Toda la vida social es expresión de su inconfundible protagonista: la persona. Este importante reconocimiento se expresa en la afirmación de que lejos de ser un objeto y un elemento puramente pasivo de la vida social, el hombre es, por el contrario, y debe ser y permanecer, su sujeto, su fundamento, su fin. No han faltado en el pasado, y aún se asoman dramáticamente a la escena de la historia actual, múltiples concepciones reductivas, de carácter ideológico o simplemente debidas a formas difusas de costumbres y pensamiento, que se refieren al hombre, a su vida y a su destino. Estas concepciones tienen en común el hecho de ofuscar la imagen del hombre, acentuando sólo algunas características, con perjuicio de todas las demás.

Una sociedad justa puede ser realizada solamente en el respeto a la dignidad trascendente de la persona. Ésta representa el fin último de la sociedad, que está a ella ordenada: el orden social, pues, y su progresivo desarrollo deben en todo momento subordinarse al bien de la persona, ya que el orden real debe someterse al orden personal, y no al contrario. Por esta razón, ni su vida, ni su pensamiento, ni sus bienes, ni cuantos comparten sus vicisitudes personales y familiares pueden ser sometidos a injustas restricciones en el ejercicio de sus derechos y de su libertad. La dignidad humana requiere, por tanto, que el hombre actúe según conciencia y libre elección, es decir, movido e inducido por convicción interna personal y no bajo la presión de un ciego impulso interior o de mera coacción externa.
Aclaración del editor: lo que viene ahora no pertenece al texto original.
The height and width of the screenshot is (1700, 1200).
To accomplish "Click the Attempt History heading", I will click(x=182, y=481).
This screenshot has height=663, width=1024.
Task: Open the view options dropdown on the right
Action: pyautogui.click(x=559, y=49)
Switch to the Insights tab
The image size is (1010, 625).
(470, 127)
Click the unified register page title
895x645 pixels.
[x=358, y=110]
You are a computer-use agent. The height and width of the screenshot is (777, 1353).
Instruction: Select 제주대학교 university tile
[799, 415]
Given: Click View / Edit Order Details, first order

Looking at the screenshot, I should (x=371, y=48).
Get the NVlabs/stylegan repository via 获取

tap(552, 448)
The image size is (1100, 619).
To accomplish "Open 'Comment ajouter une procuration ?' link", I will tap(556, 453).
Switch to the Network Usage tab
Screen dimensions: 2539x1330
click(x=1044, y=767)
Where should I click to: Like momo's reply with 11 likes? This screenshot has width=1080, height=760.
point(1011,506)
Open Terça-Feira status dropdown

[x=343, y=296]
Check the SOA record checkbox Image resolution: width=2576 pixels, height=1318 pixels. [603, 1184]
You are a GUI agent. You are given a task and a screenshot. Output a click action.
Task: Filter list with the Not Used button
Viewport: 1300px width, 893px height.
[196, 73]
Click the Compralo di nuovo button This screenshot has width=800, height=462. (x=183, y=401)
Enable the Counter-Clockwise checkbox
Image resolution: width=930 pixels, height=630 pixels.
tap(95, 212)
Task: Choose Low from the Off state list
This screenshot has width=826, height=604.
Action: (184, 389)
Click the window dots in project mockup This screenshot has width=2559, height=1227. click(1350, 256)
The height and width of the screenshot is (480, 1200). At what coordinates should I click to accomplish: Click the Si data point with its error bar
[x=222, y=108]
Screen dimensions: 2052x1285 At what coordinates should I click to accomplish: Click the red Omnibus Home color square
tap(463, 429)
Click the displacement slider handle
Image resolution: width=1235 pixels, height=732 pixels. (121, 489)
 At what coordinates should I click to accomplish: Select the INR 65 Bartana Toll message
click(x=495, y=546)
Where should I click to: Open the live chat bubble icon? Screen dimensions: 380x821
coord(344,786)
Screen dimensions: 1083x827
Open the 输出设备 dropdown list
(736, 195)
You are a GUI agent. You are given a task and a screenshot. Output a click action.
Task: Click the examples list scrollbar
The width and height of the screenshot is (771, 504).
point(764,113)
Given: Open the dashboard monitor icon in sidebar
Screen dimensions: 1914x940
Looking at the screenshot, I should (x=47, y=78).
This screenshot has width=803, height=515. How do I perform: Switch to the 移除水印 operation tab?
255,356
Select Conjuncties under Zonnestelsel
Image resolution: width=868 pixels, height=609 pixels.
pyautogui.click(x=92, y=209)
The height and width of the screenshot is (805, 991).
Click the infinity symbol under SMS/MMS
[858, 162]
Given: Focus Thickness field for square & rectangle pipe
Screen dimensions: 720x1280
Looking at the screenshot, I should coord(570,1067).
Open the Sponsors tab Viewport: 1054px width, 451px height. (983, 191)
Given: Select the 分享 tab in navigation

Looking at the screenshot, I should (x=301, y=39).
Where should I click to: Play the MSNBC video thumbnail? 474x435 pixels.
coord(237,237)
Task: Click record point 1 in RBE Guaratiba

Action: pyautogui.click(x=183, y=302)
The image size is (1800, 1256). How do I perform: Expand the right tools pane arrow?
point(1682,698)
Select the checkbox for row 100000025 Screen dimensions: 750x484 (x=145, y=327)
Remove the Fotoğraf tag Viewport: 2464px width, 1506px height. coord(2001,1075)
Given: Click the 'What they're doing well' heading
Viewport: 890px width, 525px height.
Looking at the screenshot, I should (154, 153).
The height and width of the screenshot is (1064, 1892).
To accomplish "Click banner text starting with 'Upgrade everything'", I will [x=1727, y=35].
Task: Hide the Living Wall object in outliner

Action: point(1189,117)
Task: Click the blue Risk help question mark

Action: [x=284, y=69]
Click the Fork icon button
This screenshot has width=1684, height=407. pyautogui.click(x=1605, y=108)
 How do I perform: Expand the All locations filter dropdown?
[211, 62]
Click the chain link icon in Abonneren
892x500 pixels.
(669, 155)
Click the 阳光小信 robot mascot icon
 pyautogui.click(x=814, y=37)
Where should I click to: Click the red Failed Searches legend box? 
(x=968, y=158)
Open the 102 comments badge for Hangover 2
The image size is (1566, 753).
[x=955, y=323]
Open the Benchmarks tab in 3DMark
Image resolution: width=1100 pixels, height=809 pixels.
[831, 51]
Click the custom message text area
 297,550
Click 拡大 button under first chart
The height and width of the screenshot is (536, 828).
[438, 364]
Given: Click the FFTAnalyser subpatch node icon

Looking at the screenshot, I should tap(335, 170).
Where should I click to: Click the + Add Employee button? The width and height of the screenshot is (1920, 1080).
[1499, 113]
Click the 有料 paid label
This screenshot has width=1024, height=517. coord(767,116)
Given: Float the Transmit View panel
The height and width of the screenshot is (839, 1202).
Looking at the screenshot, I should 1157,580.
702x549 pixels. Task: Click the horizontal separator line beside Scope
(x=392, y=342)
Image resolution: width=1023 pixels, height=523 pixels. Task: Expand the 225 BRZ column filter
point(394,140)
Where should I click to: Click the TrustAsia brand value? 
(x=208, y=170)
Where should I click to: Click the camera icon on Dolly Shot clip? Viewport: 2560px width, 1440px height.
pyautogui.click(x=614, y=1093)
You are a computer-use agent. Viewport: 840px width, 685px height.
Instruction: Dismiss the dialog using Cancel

El recto ejercicio de la libertad personal exige unas determinadas condiciones de orden económico, social, jurídico, político y cultural que son, con demasiada frecuencia, desconocidas o violadas.

Se trata del principio de la dignidad humana en el que cualquier otro principio y contenido de la doctrina social encuentra fundamento: del bien común, de la subsidiaridad y de la solidaridad. La subsidiaridad está entre las directrices más constantes y características de la doctrina social de la Iglesia. Es imposible promover la dignidad de la persona si no se cuidan la familia, los grupos, las asociaciones, las realidades territoriales locales, en definitiva, aquellas expresiones agregativas de tipo económico, social, cultural, deportivo, profesional, político, a las que las personas dan vida espontáneamente y que hacen posible su efectivo crecimiento social. La red de estas relaciones forma el tejido social y constituye la base de una verdadera comunidad de personas. Es éste el ámbito de la sociedad civil.

Conforme a este principio, todas las sociedades de orden superior deben ponerse en una actitud de ayuda (subsidium) —por tanto, de apoyo, promoción, desarrollo— respecto a las menores. A la subsidiaridad entendida en sentido positivo, como ayuda económica, institucional, legislativa, corresponde una serie de implicaciones en negativo, que imponen al Estado abstenerse de cuanto restringiría, de hecho, el espacio vital de las células menores y esenciales de la sociedad. Su iniciativa, libertad y responsabilidad no deben ser suplantadas. La negación de la subsidiaridad, o su limitación, limita y a veces también anula el espíritu de libertad e iniciativa. Con el principio de subsidiaridad contrastan las formas centralizadas, de burocratización, de asistencialismo, de presencia injustificada y excesiva del Estado y del aparato público.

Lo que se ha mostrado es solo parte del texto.